Why Are We Sending Elementary School Kids on College Tours?
Do you remember what you were doing in first grade? Picking your butt? Thinking about ghosts? Wearing a cape? It's probably unlikely that you were gabbing about the Harvard crew team with your cubby buddies. Kids these days, well, they are.
Yesterday in education, the New York Times published an extensive report on the newest trend in American education for children, which pushes younger and younger kids into college prep programs and foists awareness about careers and futures onto their precious little heads. It all begins, reasonably, in first grade.
But the trend has moved past just asking little kids what they want to be when they grow up; it's now manifested itself in college tours for elementary school students. Via Laura Pappano's report:
A four-year-old program in Santa Cruz County, Calif., takes 3,000 fourth graders on a single day in May to a local campus for tours, information sessions and a sampling of classes, including sociology and women's studies. Rice University, which has a teacher resource page ("Picture your students at Rice"), last year led 91 elementary and middle school tours and sent out 357 classroom packets with activities, literature and iron-on transfers for making T-shirts, nearly triple the number two years earlier.
The University of Maryland has been deluged with requests. After leading 8,000 children on guided tours in 2012-13, the program director for visitor services, Betty Spengler, said they had to limit slots. "We had so many requests, we were doing tours five days a week," she said. "It became impossible to sustain." She hopes a new teacher resource site unveiled last month will help those who can't get tour dates.
The questions kids ask most often on these tours is why they have to sleep at their schools. While there is already something uncomfortable about preening children at such a young age to plan out their adult lives, the more sinister element at hand is that the kids sound like they are being marketed a product they don't even understand:
By lunchtime, having rubbed the mascot Testudo's nose for good luck (twice!) and piled their cafeteria trays with chicken fingers, fries and pizza slices, students were sold.

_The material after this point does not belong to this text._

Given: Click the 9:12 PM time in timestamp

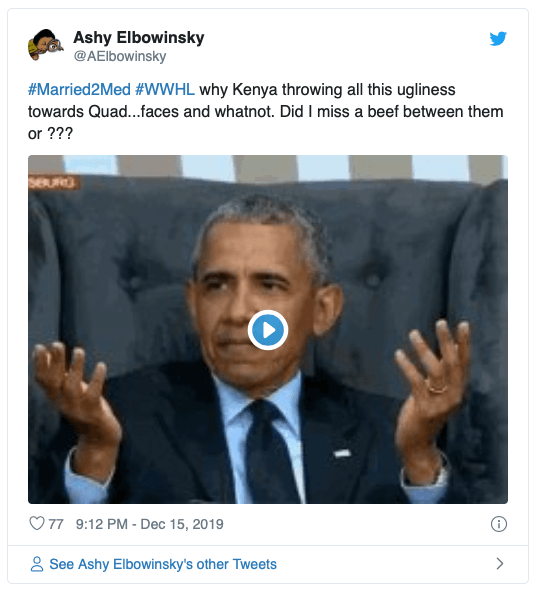Looking at the screenshot, I should click(102, 524).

David Oladimejij, 11, plans to attend. "At first I wanted to go to Harvard," he said. "In the news I heard that Harvard is the best college, but I think Maryland is the best."
In response, many colleges are refusing to host non-high school students on tours, fearing that doing so will only encourage admissions anxiety for even younger kids.
"Children need to make mistakes and find themselves in dead ends and cul-de-sacs," said Joan Almon, a founder of the Alliance for Childhood who worries that the early focus cuts short self-exploration. "I'm concerned that we are putting so much pressure around college that by the time they get there they are already burned out."
Not to mention, not all kids will go to college, or need to go to college, or want to go to college. Some of the rationale that goes into preparing younger kids for college is in an effort to close the economic gap that plagues our education system:
Research shows that the college advantage is growing only for students from educated, high-income families. Since 1970, the rate at which affluent students earn bachelor's degrees has nearly doubled (from 40 percent to 77 percent) while it has barely moved (from 6 percent to 9 percent) for low-income students, according to a report out this month from the Pell Institute for the Study of Opportunity in Higher Education and the Alliance for Higher Education and Democracy.
But first grade, no matter the student, is too goddamn early to be putting these thoughts into children's heads. Let them live.